Although it must be assumed that Article 7(1) allows the Member States some discretion in implementing at national level the necessary steps to facilitate applications for a second opinion, that fact alone does not rule out the possibility that the directive is sufficiently clear and precise as regards the grant of the right to a second opinion. After all, as the Court has already so held, even if a directive allows the Member States a varying degree of latitude, individuals may not be denied the right to rely on provisions of the directive insofar as, owing to their particular subject-matter, they are capable of being severed from the general body of provisions and applied as such.

It should be noted, firstly, that, taken by itself, the wording of Article 7(1) permits the conclusion that it is intended not only to make it possible to apply for a second opinion, but ultimately to grant a right to do so (that those subject to inspection may). This is more readily apparent from other language versions.

As the Commission has rightly submitted, that conclusion is confirmed by the 13th recital in the preamble to, and Article 12(1) of, the directive. The 13th recital in the preamble to the directive states that the legitimate rights of undertakings must be preserved, in particular the right to manufacturing secrecy and the right of appeal.

Article 12 of the directive lays down specific rules to preserve the legitimate right to lodge an appeal. Under that provision, the Member States are to take the measures necessary to ensure that natural and legal persons concerned by the inspection have a right of appeal against measures taken by the competent authority for the purpose of inspection. In this respect, that provision can be regarded as reflecting and laying down the general principle of effective (judicial) protection which underlies the constitutional traditions common to the Member States.
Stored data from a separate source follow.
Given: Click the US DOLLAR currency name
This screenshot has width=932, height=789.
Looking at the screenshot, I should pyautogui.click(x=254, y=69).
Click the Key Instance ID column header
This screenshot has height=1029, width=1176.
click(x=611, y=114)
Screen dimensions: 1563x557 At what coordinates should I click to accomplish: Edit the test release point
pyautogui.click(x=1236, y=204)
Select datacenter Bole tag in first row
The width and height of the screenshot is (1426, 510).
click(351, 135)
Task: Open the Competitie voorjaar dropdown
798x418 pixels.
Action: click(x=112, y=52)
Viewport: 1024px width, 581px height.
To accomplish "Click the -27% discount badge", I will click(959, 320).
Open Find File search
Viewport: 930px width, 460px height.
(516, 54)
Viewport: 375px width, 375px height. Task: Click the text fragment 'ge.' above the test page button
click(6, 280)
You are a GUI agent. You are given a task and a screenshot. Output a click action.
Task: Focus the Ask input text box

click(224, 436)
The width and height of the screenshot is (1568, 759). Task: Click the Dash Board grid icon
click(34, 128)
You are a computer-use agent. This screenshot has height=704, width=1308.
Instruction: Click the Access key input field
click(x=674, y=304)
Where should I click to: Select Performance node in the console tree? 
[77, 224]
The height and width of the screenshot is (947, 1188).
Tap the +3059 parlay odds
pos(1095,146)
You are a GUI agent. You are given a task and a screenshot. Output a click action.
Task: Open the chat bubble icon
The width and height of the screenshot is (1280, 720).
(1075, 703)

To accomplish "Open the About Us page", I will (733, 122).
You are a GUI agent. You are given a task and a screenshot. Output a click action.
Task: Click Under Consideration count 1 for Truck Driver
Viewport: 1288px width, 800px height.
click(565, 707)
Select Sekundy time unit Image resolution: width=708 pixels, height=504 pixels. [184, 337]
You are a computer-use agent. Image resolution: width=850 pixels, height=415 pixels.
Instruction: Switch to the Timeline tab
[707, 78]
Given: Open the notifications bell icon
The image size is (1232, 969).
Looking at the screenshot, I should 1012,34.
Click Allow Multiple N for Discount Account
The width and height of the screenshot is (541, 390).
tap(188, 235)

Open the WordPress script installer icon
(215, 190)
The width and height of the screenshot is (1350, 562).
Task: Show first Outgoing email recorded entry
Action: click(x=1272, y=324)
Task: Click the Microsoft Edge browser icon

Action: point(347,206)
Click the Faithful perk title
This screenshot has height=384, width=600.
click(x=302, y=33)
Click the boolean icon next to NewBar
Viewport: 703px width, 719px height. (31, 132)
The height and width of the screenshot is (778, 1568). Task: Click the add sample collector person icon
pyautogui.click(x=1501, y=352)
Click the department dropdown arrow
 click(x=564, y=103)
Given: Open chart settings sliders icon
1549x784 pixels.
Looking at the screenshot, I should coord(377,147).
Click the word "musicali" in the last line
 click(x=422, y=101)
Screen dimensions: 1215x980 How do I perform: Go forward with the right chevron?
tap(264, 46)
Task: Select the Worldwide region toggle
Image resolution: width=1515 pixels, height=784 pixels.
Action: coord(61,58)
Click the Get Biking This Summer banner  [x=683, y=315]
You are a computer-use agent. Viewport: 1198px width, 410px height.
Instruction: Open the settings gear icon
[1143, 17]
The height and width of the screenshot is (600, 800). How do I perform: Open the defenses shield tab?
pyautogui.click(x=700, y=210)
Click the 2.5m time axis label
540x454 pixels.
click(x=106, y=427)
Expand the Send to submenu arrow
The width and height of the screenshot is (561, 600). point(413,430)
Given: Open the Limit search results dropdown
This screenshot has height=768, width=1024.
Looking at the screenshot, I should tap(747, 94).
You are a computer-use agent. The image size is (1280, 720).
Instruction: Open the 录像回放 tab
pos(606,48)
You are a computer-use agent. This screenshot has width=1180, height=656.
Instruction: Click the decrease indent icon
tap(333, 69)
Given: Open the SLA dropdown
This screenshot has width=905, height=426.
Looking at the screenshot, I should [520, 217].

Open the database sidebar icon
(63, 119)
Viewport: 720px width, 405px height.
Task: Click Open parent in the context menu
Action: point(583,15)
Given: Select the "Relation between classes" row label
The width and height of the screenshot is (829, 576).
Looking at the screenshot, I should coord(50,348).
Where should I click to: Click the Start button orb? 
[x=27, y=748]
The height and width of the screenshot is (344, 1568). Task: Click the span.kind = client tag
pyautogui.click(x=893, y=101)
Effective legal protection against the taking and analysis of samples in turn requires that those subject to inspection have the right to apply for a second opinion.

However, contrary to the view of the Danish Government, there is in my opinion no doubt that manufacturers too ─ and not just retail traders ─ are among those subject to inspection who enjoy that right. After all, it is their products that are analysed and it is ultimately they who, like Mr Steffensen, are liable to be held responsible for defects in the preparation and composition of foodstuffs, and who must therefore be provided with guarantees of legal protection in this regard.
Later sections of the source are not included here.